Mr. Lane was married July 29, 1857, to Abbie A. Carpo. She died July 22, 1859, leaving two children, one of whom is now living — Harriet. Mr. Lane was married again April 1, 1860, to Amanda R. Staples. Five of six children born from the second marriage are still living — Abbie, (Mrs. George Babcock), Petronella, Dora, Annie and Claudia. In 1864 Mr. Lane settled in Wisconsin, and in 1869 fixed his residence in Mount Vernon township.

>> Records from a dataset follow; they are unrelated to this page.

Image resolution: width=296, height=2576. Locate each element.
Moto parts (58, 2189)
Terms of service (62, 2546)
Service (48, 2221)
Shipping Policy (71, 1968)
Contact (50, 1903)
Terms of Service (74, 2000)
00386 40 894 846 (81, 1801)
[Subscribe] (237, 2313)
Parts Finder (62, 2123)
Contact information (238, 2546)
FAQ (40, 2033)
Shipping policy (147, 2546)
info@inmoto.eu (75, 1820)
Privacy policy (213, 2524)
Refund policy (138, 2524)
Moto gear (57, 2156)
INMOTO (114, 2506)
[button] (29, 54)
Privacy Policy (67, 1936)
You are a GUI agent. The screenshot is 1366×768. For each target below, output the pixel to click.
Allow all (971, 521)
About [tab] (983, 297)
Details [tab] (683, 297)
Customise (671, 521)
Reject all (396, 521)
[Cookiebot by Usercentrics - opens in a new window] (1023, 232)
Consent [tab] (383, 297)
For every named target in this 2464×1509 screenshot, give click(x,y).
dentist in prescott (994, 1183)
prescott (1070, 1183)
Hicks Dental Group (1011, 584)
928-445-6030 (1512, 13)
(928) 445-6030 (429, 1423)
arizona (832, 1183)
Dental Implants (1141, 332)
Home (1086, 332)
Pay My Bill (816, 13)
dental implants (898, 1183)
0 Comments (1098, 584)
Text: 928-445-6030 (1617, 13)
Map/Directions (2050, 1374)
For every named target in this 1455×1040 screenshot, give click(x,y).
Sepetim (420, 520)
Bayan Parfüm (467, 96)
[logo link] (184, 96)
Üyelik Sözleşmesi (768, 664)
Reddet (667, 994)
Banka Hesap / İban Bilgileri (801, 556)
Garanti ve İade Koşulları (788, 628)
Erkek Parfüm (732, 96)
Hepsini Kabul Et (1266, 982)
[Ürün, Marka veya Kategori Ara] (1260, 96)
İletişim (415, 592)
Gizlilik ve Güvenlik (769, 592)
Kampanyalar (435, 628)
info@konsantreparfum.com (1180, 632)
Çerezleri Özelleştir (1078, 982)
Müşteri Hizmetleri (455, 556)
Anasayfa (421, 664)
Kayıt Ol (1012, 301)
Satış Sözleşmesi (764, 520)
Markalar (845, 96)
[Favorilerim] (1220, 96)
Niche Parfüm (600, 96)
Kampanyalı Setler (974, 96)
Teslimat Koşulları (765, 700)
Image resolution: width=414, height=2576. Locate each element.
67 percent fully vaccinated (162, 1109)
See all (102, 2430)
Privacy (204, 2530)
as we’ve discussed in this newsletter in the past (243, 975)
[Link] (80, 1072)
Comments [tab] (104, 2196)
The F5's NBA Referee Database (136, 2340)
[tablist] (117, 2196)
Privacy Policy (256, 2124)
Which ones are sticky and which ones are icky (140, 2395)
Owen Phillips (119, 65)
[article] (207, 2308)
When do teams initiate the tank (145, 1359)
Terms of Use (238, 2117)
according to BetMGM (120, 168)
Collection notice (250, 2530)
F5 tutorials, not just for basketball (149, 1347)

[Page 767] Fred Langenberg, the oldest German resident of Clear Lake township, settled in Cerro Gordo county in July, 1866. His father, John Langenberg came to America with his family in 1850 and located near Fond du Lac, Wis. In 1870 he came to this township, where he died. Mr. Langenberg, of this sketch, was born in Saxe Weimar, Germany, in 1842. In 1877 he located on his present property on section 10, where he owns 240 acres of land under an advanced state of cultivation. He is a notable farmer and stock-raiser of the township, and is in the front rank of its substantial and prosperous citizens.
[Page 815] Francis Joseph Langschadl is a Bohemian by birth. He attended school in the celebrated city of Kuttenbrg until thirteen years old, when he entered upon a course of instruction as a dyer, which calling he pursued utnil 1852. He labored as a farmer for six years, and in 1858 left his native country for America.
His first location was in Mahoning Co., Ohio, where he worked in a tannery three years,and then went back to the land of his birth, where he owned property. He spent nearly a year there, and on selling his farm came back to the United States.
In 1863 he bought land in Cerro Gordo county, this State, on sections 4 and 5. He lived twelve years in the log home he built, and then constructed the stone residence in which he now lives.
He was married in 1869 to Miss Fitzl, also a native of Bohemia. They have two children - Francis and Sylvia. Mr. Langschadl was born in 1830.
[Pages 753 &n 885] One of the early settlers of Lincoln township, died Friday, May 3, 1878, of paralysis. Thomas Law was born in Scotland in 1806. He was married in 1830 to Mary Hamilton, and they were blessed with twelve children — six boys and six girls ; two of each died in infancy and eight lived to man and womanhood and settled about the family homestead. Mr. Law came with his family to America in 1849, and first stopped in New York for a time. From there he moved to Wisconsin, and in 1863 came to Iowa and settled in Lincoln township, this county, where he lived until the time of his death. He was ever an upright and honest citizen, and was held in high esteem by all who knew him for his many good traits of character.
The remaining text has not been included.